* **WHAT IS REQUIRED**
Set the listing down again exactly, please, apart from its pictures.
[DATA]
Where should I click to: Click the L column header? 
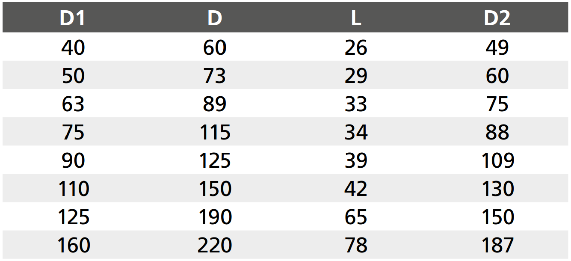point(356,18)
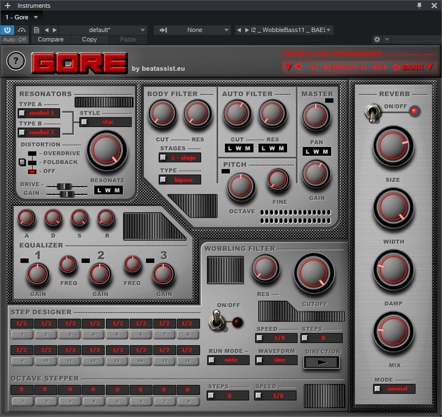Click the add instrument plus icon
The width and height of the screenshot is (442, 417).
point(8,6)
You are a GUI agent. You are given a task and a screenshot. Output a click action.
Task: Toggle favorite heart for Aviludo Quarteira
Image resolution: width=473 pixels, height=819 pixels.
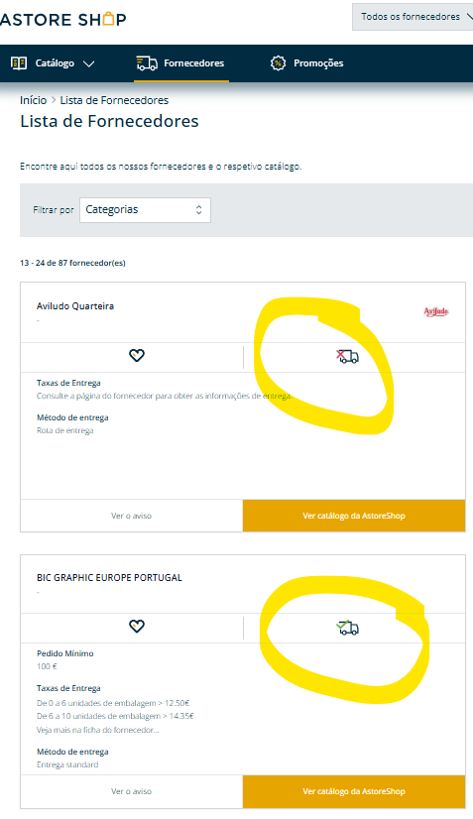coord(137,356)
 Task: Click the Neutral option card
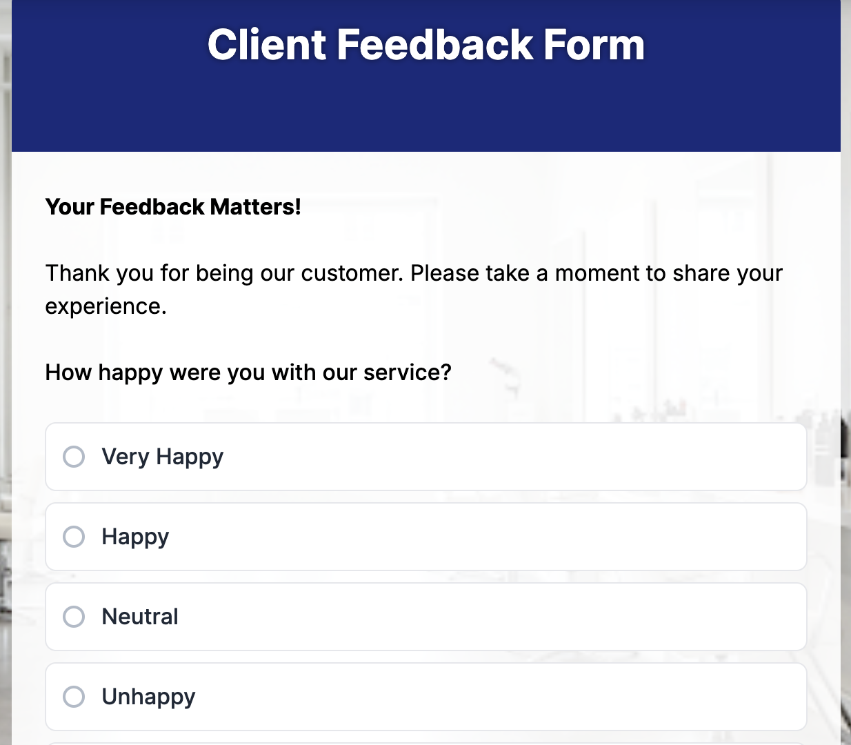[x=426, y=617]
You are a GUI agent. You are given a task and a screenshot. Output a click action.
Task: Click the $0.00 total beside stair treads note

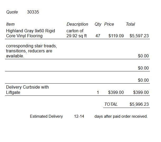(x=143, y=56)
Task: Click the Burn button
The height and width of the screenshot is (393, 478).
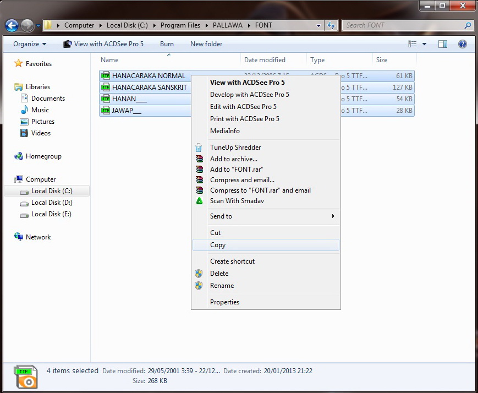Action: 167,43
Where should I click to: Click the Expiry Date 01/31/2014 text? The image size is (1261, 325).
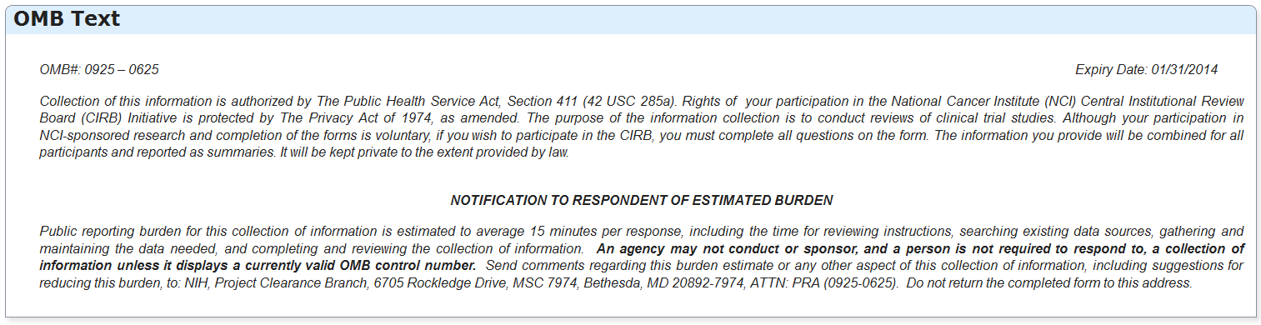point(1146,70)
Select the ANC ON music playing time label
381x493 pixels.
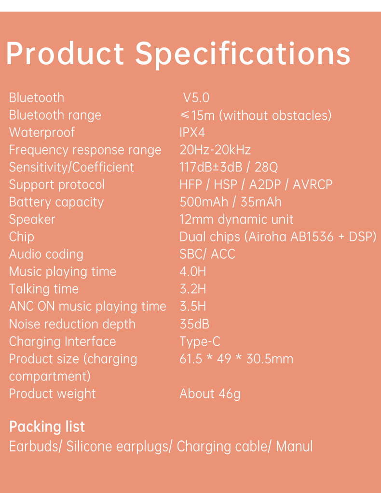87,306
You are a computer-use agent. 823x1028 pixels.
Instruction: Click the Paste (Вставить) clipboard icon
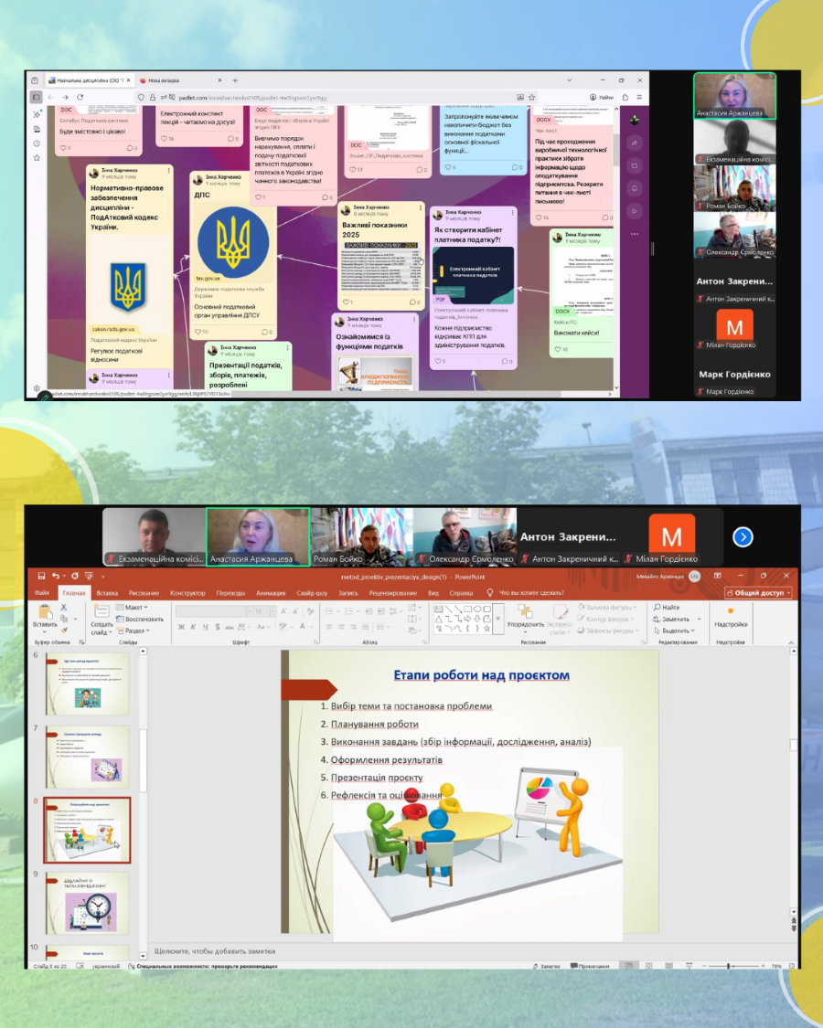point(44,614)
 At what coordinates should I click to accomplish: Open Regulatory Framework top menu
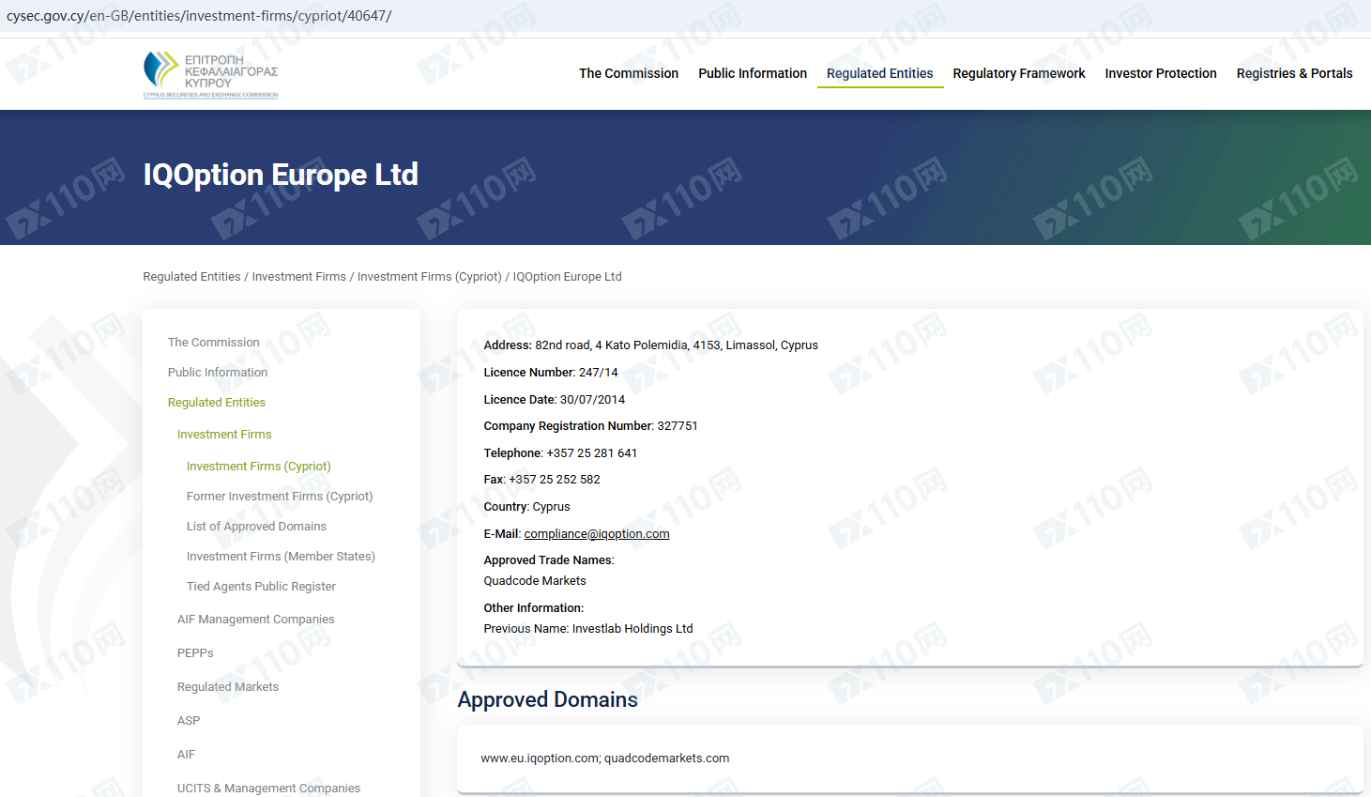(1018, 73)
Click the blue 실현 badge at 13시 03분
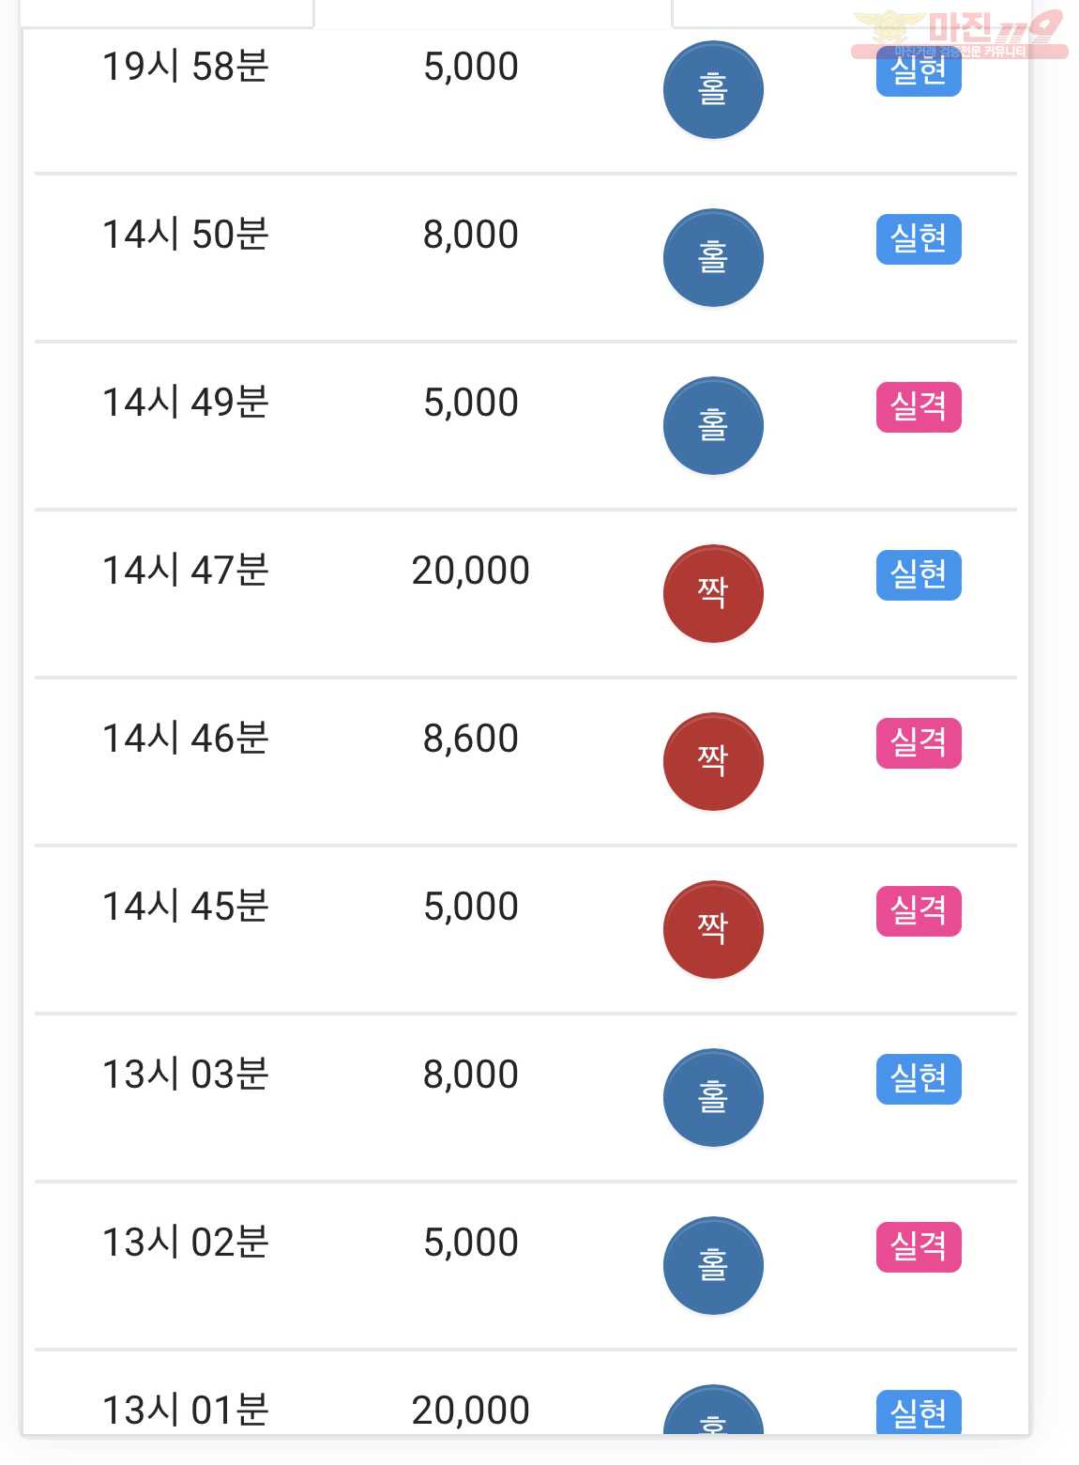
[/DATA]
* **SOLUTION TO THIS TASK**
Where should I click to: Click the L column header? 
point(356,18)
Click the add instrument plus icon
The width and height of the screenshot is (442, 417).
point(8,6)
You are a GUI agent. You are given a task and a screenshot. Output a click action.
Task: Toggle favorite heart for Aviludo Quarteira
Image resolution: width=473 pixels, height=819 pixels.
coord(137,356)
 Task: Click the Neutral option card
[x=426, y=617]
You are a GUI agent. You are given a task and a screenshot. Output a click action.
Task: Click the $0.00 total beside stair treads note

(x=143, y=56)
Task: Click the Burn button
The height and width of the screenshot is (393, 478).
Action: 167,43
Where should I click to: Click the Expiry Date 01/31/2014 text? The image size is (1261, 325).
point(1146,70)
Select the ANC ON music playing time label
381x493 pixels.
87,306
You are a computer-use agent. 823x1028 pixels.
Instruction: Click the Paste (Вставить) clipboard icon
point(44,614)
 At what coordinates should I click to accomplish: Open Regulatory Framework top menu
(1018, 73)
Click the blue 실현 badge at 13시 03분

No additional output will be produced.